** DATA FOR THIS EXERCISE follows **

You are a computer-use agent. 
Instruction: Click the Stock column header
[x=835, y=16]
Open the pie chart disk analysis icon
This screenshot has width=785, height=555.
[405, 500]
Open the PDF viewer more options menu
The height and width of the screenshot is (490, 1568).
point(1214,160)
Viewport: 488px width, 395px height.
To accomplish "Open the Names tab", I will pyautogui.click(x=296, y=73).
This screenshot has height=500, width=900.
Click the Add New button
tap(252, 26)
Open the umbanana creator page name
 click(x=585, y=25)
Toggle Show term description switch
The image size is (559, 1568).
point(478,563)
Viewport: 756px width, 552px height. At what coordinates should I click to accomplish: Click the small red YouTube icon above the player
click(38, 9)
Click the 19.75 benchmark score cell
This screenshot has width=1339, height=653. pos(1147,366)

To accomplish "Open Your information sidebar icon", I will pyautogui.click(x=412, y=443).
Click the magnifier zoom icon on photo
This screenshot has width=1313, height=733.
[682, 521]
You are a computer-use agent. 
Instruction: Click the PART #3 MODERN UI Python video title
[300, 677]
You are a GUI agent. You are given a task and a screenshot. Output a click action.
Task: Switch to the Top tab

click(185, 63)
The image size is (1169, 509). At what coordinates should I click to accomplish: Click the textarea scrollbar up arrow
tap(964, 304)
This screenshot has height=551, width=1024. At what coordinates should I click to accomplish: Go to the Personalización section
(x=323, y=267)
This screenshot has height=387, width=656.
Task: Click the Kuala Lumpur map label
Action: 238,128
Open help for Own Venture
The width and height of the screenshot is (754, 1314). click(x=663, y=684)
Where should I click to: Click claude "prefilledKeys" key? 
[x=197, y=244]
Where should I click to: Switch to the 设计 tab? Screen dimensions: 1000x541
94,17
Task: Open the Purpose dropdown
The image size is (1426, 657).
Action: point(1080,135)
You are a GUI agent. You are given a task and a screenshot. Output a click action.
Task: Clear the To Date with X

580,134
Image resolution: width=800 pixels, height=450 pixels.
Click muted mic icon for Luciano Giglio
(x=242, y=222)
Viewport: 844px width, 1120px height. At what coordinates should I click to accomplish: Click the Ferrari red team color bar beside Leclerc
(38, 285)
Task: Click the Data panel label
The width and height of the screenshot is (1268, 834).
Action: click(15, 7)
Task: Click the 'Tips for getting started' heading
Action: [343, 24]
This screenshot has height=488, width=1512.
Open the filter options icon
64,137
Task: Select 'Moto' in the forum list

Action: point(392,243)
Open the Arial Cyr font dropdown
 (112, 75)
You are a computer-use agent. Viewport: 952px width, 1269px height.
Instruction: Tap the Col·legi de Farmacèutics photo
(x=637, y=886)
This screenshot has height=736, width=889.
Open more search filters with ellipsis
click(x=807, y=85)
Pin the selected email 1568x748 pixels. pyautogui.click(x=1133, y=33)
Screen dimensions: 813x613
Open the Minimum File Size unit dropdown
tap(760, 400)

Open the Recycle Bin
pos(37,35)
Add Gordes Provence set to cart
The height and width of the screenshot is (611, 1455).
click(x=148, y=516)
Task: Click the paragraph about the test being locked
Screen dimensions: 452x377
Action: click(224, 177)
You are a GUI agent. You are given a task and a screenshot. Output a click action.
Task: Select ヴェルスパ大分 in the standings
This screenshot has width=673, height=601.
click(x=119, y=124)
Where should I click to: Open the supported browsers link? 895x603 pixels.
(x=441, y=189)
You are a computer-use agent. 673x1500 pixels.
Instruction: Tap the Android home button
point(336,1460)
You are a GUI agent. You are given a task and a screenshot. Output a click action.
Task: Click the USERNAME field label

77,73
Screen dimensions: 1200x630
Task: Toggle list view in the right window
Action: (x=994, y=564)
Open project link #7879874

** End of DATA FOR THIS EXERCISE **

WHAT NEEDS TO BE DONE: Retyping the data above exactly and in full is the task.

EXPECTED ANSWER:
You are a computer-use agent. 
Instruction: Click the Stock column header
[x=835, y=16]
Open the pie chart disk analysis icon
This screenshot has width=785, height=555.
[405, 500]
Open the PDF viewer more options menu
The height and width of the screenshot is (490, 1568).
point(1214,160)
Viewport: 488px width, 395px height.
To accomplish "Open the Names tab", I will pyautogui.click(x=296, y=73).
This screenshot has height=500, width=900.
Click the Add New button
tap(252, 26)
Open the umbanana creator page name
 click(x=585, y=25)
Toggle Show term description switch
The image size is (559, 1568).
point(478,563)
Viewport: 756px width, 552px height. At what coordinates should I click to accomplish: Click the small red YouTube icon above the player
click(38, 9)
Click the 19.75 benchmark score cell
This screenshot has width=1339, height=653. pos(1147,366)

To accomplish "Open Your information sidebar icon", I will pyautogui.click(x=412, y=443).
Click the magnifier zoom icon on photo
This screenshot has width=1313, height=733.
[682, 521]
You are a computer-use agent. 
Instruction: Click the PART #3 MODERN UI Python video title
[300, 677]
You are a GUI agent. You are given a task and a screenshot. Output a click action.
Task: Switch to the Top tab

click(185, 63)
The image size is (1169, 509). At what coordinates should I click to accomplish: Click the textarea scrollbar up arrow
tap(964, 304)
This screenshot has height=551, width=1024. At what coordinates should I click to accomplish: Go to the Personalización section
(x=323, y=267)
This screenshot has height=387, width=656.
Task: Click the Kuala Lumpur map label
Action: 238,128
Open help for Own Venture
The width and height of the screenshot is (754, 1314). click(x=663, y=684)
Where should I click to: Click claude "prefilledKeys" key? 
[x=197, y=244]
Where should I click to: Switch to the 设计 tab? Screen dimensions: 1000x541
94,17
Task: Open the Purpose dropdown
The image size is (1426, 657).
Action: point(1080,135)
You are a GUI agent. You are given a task and a screenshot. Output a click action.
Task: Clear the To Date with X

580,134
Image resolution: width=800 pixels, height=450 pixels.
Click muted mic icon for Luciano Giglio
(x=242, y=222)
Viewport: 844px width, 1120px height. At what coordinates should I click to accomplish: Click the Ferrari red team color bar beside Leclerc
(38, 285)
Task: Click the Data panel label
The width and height of the screenshot is (1268, 834).
Action: click(15, 7)
Task: Click the 'Tips for getting started' heading
Action: [343, 24]
This screenshot has height=488, width=1512.
Open the filter options icon
64,137
Task: Select 'Moto' in the forum list

Action: point(392,243)
Open the Arial Cyr font dropdown
 (112, 75)
You are a computer-use agent. Viewport: 952px width, 1269px height.
Instruction: Tap the Col·legi de Farmacèutics photo
(x=637, y=886)
This screenshot has height=736, width=889.
Open more search filters with ellipsis
click(x=807, y=85)
Pin the selected email 1568x748 pixels. pyautogui.click(x=1133, y=33)
Screen dimensions: 813x613
Open the Minimum File Size unit dropdown
tap(760, 400)

Open the Recycle Bin
pos(37,35)
Add Gordes Provence set to cart
The height and width of the screenshot is (611, 1455).
click(x=148, y=516)
Task: Click the paragraph about the test being locked
Screen dimensions: 452x377
Action: click(224, 177)
You are a GUI agent. You are given a task and a screenshot. Output a click action.
Task: Select ヴェルスパ大分 in the standings
This screenshot has width=673, height=601.
click(x=119, y=124)
Where should I click to: Open the supported browsers link? 895x603 pixels.
(x=441, y=189)
You are a computer-use agent. 673x1500 pixels.
Instruction: Tap the Android home button
point(336,1460)
You are a GUI agent. You are given a task and a screenshot. Output a click action.
Task: Click the USERNAME field label

77,73
Screen dimensions: 1200x630
Task: Toggle list view in the right window
Action: (x=994, y=564)
Open project link #7879874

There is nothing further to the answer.